Люськи выпали оба передних зуба, и теперь она шепелявит. От этого голосок делается ещё противнее. Она стоит раскрасневшаяся, светлый локон выбился из-под мохеровой шапки, на ботинке развязался шнурок. Дзюба знает, что сестра точно его заложит отцу, но на всякий случай спрашивает: «Люсенька, а может, иди домой? А то там тебя мама искать будет. А я скоро. Я тебе что-то принесу».
– А вот и нет! А вот и фигушки! – шепелявит Люська. – Не возьмёте меня – всё расскажу папке!
– Да пусть идёт, – говорит Филька, – постоит со мной тихонько.
Дзюба смотрит на меня вопросительно. Я пожимаю плечами – а что делать?
– Постоишь тихонько? – спрашивает он у сестры.
Люська беззубо улыбается и кивает головой.
– Ладно. Шнурок завяжи. И только пикни мне!
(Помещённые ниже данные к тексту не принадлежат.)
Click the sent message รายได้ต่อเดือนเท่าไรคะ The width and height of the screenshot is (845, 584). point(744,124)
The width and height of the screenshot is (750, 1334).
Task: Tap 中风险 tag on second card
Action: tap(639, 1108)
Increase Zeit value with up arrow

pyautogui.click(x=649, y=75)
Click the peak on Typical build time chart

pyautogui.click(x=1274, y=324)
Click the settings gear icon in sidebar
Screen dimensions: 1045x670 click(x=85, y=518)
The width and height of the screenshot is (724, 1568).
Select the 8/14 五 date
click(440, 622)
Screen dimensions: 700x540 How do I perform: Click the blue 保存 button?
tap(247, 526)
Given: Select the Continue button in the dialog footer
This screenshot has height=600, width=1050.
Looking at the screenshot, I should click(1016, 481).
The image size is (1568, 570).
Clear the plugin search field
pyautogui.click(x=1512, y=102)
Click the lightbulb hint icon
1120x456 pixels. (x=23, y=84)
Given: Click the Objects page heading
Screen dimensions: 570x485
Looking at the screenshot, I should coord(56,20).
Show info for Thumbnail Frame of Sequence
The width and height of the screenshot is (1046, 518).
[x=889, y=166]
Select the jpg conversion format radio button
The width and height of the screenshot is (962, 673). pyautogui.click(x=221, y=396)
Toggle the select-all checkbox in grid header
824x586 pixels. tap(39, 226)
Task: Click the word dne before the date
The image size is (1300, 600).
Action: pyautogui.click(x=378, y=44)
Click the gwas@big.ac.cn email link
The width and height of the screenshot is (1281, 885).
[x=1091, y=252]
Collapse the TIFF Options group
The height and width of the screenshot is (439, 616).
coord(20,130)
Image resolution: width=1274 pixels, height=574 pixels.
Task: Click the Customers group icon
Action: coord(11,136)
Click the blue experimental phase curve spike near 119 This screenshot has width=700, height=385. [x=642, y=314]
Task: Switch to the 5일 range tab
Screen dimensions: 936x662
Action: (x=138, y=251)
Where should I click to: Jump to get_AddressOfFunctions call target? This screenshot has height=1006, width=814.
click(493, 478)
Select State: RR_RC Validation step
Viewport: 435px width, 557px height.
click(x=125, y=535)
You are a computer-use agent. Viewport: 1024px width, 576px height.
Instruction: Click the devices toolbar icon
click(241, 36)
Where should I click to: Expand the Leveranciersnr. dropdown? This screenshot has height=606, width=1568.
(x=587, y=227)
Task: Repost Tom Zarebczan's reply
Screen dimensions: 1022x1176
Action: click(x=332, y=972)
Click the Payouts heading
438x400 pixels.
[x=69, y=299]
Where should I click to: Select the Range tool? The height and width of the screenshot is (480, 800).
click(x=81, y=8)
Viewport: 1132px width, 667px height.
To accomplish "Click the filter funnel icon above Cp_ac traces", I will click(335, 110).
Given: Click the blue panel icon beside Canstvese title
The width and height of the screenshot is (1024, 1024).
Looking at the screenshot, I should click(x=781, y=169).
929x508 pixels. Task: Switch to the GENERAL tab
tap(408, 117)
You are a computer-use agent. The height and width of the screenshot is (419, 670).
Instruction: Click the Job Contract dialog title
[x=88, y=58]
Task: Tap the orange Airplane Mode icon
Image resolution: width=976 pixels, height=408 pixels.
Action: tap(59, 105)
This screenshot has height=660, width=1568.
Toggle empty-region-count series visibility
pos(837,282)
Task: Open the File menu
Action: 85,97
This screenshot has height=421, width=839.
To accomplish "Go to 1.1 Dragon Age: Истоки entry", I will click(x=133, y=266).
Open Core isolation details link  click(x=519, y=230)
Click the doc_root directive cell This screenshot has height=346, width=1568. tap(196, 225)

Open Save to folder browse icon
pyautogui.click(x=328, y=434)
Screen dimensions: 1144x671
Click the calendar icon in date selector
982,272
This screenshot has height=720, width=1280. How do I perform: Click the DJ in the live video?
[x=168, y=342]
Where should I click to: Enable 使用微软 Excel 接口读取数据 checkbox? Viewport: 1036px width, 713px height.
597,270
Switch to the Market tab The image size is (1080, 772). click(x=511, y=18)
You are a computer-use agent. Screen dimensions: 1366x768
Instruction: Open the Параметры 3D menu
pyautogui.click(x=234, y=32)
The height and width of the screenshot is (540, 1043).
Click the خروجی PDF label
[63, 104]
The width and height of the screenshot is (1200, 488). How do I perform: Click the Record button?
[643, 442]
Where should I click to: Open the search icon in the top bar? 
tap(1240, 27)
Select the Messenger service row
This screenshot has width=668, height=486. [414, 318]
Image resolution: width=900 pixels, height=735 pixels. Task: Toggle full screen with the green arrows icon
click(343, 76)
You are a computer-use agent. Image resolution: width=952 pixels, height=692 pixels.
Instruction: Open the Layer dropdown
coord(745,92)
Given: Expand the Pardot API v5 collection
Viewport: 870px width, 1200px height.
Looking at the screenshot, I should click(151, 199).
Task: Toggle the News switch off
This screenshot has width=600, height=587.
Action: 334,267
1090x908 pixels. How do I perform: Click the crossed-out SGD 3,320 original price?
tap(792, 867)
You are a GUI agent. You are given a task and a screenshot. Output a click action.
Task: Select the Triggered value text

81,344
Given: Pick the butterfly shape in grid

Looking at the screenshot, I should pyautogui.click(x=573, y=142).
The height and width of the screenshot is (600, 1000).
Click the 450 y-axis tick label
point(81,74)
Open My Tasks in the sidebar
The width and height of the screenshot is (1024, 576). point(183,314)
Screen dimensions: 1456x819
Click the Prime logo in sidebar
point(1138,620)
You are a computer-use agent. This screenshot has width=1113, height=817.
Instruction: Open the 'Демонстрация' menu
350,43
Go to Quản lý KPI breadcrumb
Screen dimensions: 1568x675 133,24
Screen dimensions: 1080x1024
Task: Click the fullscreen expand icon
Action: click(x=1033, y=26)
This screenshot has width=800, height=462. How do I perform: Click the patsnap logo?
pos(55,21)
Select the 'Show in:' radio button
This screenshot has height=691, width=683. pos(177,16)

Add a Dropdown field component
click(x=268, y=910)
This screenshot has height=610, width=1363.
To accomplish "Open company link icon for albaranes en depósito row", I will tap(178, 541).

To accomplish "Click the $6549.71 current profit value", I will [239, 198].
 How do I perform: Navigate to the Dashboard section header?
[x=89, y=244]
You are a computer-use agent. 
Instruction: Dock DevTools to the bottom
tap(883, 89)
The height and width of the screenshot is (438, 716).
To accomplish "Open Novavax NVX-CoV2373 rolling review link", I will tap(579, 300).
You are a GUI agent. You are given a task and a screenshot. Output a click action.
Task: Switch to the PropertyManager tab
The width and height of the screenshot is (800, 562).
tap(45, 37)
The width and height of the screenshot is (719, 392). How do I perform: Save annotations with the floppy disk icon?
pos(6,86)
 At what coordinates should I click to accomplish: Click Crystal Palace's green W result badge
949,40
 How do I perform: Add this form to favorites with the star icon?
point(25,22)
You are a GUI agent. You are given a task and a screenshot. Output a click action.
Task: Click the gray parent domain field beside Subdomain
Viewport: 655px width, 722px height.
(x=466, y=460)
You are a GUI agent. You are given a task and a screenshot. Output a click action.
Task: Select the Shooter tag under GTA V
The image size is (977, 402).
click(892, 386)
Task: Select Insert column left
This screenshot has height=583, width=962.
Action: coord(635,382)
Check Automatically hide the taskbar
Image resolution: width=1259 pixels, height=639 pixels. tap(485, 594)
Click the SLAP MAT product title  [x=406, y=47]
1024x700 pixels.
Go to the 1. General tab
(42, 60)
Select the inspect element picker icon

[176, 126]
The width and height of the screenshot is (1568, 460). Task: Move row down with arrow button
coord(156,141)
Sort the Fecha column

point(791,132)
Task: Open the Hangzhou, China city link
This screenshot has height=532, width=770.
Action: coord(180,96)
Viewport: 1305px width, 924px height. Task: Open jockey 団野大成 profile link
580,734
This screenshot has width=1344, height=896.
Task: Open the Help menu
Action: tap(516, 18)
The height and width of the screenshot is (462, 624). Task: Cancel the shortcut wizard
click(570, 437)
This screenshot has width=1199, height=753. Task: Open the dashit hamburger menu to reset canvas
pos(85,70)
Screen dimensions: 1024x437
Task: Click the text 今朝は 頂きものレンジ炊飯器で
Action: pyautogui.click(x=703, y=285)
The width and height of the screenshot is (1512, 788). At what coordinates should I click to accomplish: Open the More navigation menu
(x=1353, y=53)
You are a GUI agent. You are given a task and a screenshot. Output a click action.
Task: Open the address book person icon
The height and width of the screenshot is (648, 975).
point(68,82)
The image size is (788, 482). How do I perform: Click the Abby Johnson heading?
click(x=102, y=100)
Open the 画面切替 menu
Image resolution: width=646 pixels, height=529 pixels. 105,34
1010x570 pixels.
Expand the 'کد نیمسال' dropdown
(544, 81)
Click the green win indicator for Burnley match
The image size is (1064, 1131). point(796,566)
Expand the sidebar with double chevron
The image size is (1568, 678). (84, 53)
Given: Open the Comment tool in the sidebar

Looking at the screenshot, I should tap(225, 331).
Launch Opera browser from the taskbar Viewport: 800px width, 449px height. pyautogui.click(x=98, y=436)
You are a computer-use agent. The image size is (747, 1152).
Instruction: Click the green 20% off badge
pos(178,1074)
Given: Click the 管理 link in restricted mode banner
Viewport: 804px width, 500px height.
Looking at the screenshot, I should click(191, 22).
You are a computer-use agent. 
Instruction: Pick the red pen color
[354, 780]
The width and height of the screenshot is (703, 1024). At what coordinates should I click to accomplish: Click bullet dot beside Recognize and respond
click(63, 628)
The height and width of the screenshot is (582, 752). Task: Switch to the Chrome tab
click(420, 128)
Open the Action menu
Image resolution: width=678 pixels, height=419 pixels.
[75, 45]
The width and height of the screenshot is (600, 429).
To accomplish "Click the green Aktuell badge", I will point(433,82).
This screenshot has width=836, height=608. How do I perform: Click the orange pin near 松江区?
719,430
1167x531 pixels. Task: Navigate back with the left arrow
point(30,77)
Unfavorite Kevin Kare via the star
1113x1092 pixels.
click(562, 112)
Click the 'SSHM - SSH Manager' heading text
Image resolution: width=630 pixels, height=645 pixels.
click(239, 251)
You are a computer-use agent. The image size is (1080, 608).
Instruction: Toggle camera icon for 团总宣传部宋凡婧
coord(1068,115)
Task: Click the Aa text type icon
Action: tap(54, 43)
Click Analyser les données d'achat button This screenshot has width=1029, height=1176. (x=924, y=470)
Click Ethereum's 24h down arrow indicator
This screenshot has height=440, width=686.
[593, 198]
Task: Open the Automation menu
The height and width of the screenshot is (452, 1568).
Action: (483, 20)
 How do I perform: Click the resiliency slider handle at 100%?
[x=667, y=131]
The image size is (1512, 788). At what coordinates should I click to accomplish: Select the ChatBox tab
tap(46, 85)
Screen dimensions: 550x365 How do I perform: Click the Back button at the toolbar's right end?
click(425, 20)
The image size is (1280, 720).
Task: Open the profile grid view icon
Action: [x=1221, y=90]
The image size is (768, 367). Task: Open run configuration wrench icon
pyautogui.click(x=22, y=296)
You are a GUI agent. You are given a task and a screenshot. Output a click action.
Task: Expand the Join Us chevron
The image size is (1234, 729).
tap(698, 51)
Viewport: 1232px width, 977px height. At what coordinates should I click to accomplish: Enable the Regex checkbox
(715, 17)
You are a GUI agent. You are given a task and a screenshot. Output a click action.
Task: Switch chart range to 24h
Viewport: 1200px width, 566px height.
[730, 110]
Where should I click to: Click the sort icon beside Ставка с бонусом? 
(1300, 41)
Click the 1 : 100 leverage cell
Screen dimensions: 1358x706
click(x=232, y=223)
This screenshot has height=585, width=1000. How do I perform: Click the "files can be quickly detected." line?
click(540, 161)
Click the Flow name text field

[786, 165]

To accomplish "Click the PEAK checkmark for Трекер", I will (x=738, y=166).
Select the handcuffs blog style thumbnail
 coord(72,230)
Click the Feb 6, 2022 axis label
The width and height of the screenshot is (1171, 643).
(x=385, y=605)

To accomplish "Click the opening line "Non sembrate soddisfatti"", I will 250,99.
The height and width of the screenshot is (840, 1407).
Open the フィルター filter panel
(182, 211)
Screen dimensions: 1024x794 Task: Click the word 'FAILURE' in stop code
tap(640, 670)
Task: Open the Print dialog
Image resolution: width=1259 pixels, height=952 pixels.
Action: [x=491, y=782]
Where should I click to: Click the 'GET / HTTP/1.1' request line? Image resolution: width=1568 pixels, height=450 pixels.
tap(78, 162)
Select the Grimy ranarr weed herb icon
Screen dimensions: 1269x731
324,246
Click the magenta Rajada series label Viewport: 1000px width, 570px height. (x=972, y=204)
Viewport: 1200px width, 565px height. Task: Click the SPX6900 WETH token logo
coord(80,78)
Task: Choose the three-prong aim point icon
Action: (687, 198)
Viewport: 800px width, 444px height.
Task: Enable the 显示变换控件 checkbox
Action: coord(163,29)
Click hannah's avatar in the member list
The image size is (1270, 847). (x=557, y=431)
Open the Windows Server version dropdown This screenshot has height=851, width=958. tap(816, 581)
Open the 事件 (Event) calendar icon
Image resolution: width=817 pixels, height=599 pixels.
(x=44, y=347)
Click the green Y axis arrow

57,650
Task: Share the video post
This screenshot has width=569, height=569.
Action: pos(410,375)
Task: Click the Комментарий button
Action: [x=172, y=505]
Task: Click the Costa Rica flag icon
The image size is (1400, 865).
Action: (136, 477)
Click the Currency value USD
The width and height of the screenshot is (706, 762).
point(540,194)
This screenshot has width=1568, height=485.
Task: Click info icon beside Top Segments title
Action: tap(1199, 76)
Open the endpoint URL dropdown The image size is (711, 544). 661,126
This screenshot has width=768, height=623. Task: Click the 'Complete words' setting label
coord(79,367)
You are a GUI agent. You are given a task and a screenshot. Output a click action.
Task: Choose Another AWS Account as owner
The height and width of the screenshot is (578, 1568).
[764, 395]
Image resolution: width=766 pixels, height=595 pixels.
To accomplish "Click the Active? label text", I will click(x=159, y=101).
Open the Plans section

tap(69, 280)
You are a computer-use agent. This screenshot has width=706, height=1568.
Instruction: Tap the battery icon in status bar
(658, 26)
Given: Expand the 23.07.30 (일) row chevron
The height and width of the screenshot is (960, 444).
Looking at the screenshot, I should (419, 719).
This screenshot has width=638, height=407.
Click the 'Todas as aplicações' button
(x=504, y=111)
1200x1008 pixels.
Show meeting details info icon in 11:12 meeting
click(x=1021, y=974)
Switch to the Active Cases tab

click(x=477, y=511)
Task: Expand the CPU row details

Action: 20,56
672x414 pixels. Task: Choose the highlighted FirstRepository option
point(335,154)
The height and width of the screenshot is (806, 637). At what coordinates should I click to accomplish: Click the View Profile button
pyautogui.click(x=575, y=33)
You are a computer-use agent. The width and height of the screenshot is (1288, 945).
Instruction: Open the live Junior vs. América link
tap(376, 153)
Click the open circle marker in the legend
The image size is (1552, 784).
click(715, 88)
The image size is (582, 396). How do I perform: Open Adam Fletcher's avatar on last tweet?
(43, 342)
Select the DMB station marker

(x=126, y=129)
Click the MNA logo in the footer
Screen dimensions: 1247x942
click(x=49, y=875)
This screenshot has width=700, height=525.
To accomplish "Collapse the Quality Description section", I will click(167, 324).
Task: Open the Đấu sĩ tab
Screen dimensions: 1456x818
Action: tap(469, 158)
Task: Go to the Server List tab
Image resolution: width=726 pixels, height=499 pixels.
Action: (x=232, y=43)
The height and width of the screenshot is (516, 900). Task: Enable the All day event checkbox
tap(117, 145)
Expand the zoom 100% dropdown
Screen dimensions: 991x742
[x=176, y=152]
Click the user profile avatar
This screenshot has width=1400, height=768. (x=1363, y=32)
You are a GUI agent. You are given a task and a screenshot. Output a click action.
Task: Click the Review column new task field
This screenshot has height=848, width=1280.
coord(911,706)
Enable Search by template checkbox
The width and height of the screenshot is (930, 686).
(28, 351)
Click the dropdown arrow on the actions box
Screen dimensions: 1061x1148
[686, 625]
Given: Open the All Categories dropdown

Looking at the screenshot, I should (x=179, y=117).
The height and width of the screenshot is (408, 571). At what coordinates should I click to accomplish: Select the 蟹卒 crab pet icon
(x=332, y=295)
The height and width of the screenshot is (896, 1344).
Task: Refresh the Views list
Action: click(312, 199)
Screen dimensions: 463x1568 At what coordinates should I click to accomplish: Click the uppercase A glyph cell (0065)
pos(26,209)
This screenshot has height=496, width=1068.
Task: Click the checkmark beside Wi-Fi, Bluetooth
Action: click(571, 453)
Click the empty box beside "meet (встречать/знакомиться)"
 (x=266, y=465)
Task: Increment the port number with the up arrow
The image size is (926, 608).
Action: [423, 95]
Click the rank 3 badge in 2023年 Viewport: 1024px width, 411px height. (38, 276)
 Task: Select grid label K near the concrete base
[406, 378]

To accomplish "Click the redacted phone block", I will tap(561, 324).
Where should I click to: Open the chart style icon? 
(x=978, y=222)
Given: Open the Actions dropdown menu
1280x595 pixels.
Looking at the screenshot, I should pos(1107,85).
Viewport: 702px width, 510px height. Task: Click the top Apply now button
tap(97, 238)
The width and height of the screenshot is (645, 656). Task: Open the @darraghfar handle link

Всё происходит как-то очень быстро. Сперва мы с Дзюбой залазим в сад и идём вдоль забора, выискивая место потемнее. Потом вдруг слышим, как Люська зовёт нас. Дзюба шипит: «Ч-чёрт!» – и кидается обратно. Буквально метров через десять он сталкивается с сестрой, которая убегает от Фильки. Потом мы все тащим Люську, которая брыкается и пытается орать, обратно к лазу в заборе. В тот самый момент, когда мы выталкиваем её наружу, откуда-то сбоку раздаётся треск и перед нами вырастает фигура сторожа с ружьём, которая преграждает выход. Сторож сплёвывает, недобро улыбается и говорит:
– Ну, пошли, красавчики…
Мы стоим, как вкопанные. Тогда он поднимает ружьё, толкает им Фильку в плечо и говорит громче:
– А ну пошли, щенки!
И Филька сразу начинает плакать. Я чувствую, как у меня делается щекотно в носу, и готов тоже зареветь, но Дзюба говорит тихо: «Пошли». И мы идём вглубь сада, подгоняемые окриками сторожа, и тычками в спину.
– И кто тут у вас главный? Ты, что ли? – сторож направляет ружьё на Фильку.
Филька выше нас почти на целую голову. И можно подумать, что он старше нас года на два. Филька всхлипывает и утирает нос рукавом, мы молчим.
– А ну, на колени! – вдруг рявкает сторож.
Филька от неожиданности приседает, а потом становится на колени.
– Ешь землю!
Филька начинает реветь в голос. Он всхлипывает, размазывает по лицу слёзы и просит:
– Дяденька, отпустите меня, дяденька! Я больше не буду, дяденька! Я не хотел, это они меня позвали! Я их отговаривал, дяденька!
– Ешь, я сказал, а то пристрелю!
И вот тут я тоже начинаю плакать. Сперва я плачу как-то внутри – просто вздрагиваю всем телом и стискиваю зубы. В голове что-то сильно и ритмично начинает стучать, а все звуки извне долетают, словно через толщу воды. И всё делается медленным и вязким: движения, голоса, сумерки вокруг, мои мысли, стук в голове. Как будто здесь происходит какое-то кино, и я не имею к нему отношения. Или как будто сон, где ты уже понимаешь, что это сон, а ничего изменить пока не можешь.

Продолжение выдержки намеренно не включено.